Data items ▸
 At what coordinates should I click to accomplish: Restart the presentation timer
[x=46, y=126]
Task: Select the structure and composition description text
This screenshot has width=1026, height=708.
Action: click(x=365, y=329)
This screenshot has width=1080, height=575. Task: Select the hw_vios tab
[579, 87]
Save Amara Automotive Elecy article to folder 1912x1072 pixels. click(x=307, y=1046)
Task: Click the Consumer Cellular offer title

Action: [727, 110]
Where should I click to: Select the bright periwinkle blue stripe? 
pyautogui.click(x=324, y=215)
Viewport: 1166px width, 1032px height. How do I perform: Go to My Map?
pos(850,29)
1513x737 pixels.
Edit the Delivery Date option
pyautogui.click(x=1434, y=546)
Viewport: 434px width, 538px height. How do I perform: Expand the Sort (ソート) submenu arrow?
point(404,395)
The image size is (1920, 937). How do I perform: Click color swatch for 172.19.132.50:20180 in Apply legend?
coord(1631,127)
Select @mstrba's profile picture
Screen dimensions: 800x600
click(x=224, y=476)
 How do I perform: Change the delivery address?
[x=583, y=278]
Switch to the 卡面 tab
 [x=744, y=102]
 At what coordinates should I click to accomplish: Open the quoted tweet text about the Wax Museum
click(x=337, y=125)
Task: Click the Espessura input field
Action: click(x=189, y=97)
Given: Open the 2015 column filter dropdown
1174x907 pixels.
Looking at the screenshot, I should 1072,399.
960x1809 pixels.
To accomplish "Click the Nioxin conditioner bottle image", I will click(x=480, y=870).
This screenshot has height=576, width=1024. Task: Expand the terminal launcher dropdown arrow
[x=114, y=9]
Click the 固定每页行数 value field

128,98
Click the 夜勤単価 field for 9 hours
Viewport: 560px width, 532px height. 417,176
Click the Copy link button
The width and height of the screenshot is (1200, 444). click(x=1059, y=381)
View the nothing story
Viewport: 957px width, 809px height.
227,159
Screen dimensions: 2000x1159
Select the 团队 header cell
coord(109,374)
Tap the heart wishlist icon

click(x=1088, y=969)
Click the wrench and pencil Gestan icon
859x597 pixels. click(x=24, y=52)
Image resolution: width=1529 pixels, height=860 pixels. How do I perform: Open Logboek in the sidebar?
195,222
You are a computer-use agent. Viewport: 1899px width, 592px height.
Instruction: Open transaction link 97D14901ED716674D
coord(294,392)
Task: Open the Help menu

YOUR INSTRUCTIONS ▸ Print each entry above word for word, leaving none out.

OUTPUT OF THE EXERCISE ▸
 At what coordinates should I click to accomplish: Restart the presentation timer
[x=46, y=126]
Task: Select the structure and composition description text
This screenshot has width=1026, height=708.
Action: click(x=365, y=329)
This screenshot has width=1080, height=575. Task: Select the hw_vios tab
[579, 87]
Save Amara Automotive Elecy article to folder 1912x1072 pixels. click(x=307, y=1046)
Task: Click the Consumer Cellular offer title

Action: [727, 110]
Where should I click to: Select the bright periwinkle blue stripe? 
pyautogui.click(x=324, y=215)
Viewport: 1166px width, 1032px height. How do I perform: Go to My Map?
pos(850,29)
1513x737 pixels.
Edit the Delivery Date option
pyautogui.click(x=1434, y=546)
Viewport: 434px width, 538px height. How do I perform: Expand the Sort (ソート) submenu arrow?
point(404,395)
The image size is (1920, 937). How do I perform: Click color swatch for 172.19.132.50:20180 in Apply legend?
coord(1631,127)
Select @mstrba's profile picture
Screen dimensions: 800x600
click(x=224, y=476)
 How do I perform: Change the delivery address?
[x=583, y=278]
Switch to the 卡面 tab
 [x=744, y=102]
 At what coordinates should I click to accomplish: Open the quoted tweet text about the Wax Museum
click(x=337, y=125)
Task: Click the Espessura input field
Action: click(x=189, y=97)
Given: Open the 2015 column filter dropdown
1174x907 pixels.
Looking at the screenshot, I should 1072,399.
960x1809 pixels.
To accomplish "Click the Nioxin conditioner bottle image", I will click(x=480, y=870).
This screenshot has height=576, width=1024. Task: Expand the terminal launcher dropdown arrow
[x=114, y=9]
Click the 固定每页行数 value field

128,98
Click the 夜勤単価 field for 9 hours
Viewport: 560px width, 532px height. 417,176
Click the Copy link button
The width and height of the screenshot is (1200, 444). click(x=1059, y=381)
View the nothing story
Viewport: 957px width, 809px height.
227,159
Screen dimensions: 2000x1159
Select the 团队 header cell
coord(109,374)
Tap the heart wishlist icon

click(x=1088, y=969)
Click the wrench and pencil Gestan icon
859x597 pixels. click(x=24, y=52)
Image resolution: width=1529 pixels, height=860 pixels. How do I perform: Open Logboek in the sidebar?
195,222
You are a computer-use agent. Viewport: 1899px width, 592px height.
Instruction: Open transaction link 97D14901ED716674D
coord(294,392)
Task: Open the Help menu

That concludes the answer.